Resumo:
Accurate motor fault detection and flow rate estimation in industrial centrifugal pumps
is essential for diagnostics, performance monitoring, and process optimization, yet traditional
frequency-domain techniques such as Motor Current Signature Analysis (MCSA)
often rely on fixed spectral bands and assume stationarity, making them less effective
under variable-speed operation, changing loading conditions, and multiphase flow environments.
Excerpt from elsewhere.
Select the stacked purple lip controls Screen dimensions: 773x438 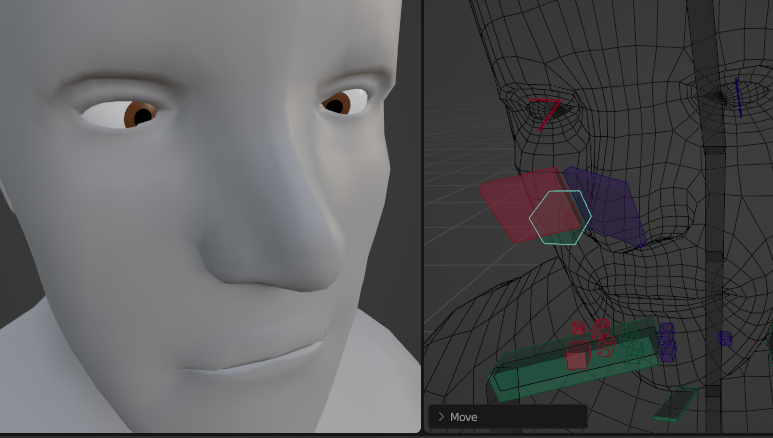pyautogui.click(x=667, y=342)

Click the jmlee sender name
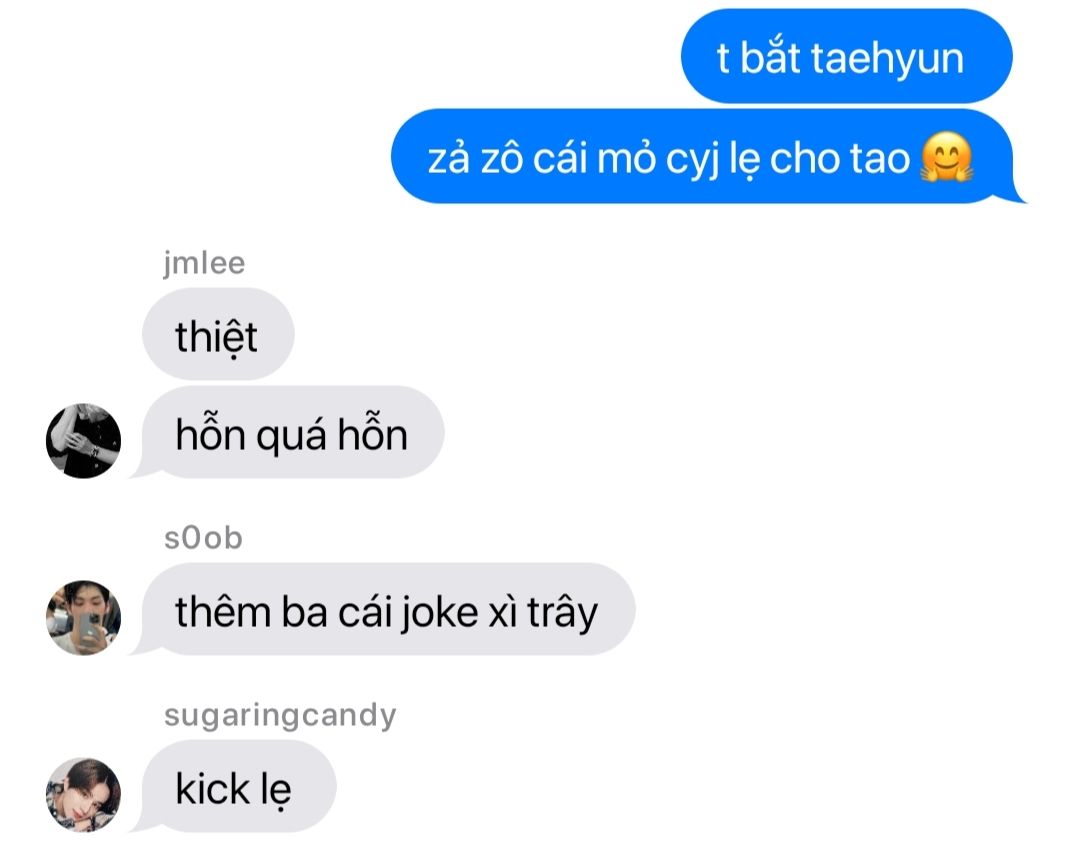[204, 264]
This work introduces a Koopman-theoretic framework for motor fault and
flow-rate classification based on Hankel-embedded Higher-Order Dynamic Mode Decomposition
(HODMD), enabling extraction of physically interpretable spectral-dynamical
features from multichannel current, voltage, and vibration measurements. The proposed
pipeline computes Koopman eigenvalues, modal energies, growth rates, temporal coherence,
and spectral entropy to construct a compact descriptor of pump electromechanical
behaviour, which is subsequently evaluated through supervised and unsupervised learning
pipelines incorporating SMOTE balancing, nonlinear UMAP projection, and extensive
hyperparameter optimization via TPESearchCV. Using 2 laboratory datasets, the first
consisting of 106 signals describing 4 motor faulty operation states with different input
frequencies, its results were as high as 96.8% cross validation accuracy and 80.7% balanced
test accuracy. The second dataset consists of 1304 signals spanning multiple rotational
speeds, heterogeneous fluid compositions, and 11 unbalanced flow-rate range classes, the
system achieves up to 97.8% cross-validation balanced accuracy and up to 92.6% balanced
test accuracy while revealing coherent manifold structure aligned with physical
flow-rate regimes. Although overlapping operating states and speed-dependent spectral
shifts introduce classification challenges, the results demonstrate that Koopman spectral
feature captures the essential dynamic structure of the pump more effectively than traditional
Fourier-based approaches, highlighting their potential for robust, reliable, and
generalizable monitoring and diagnostics of industrial pumping systems.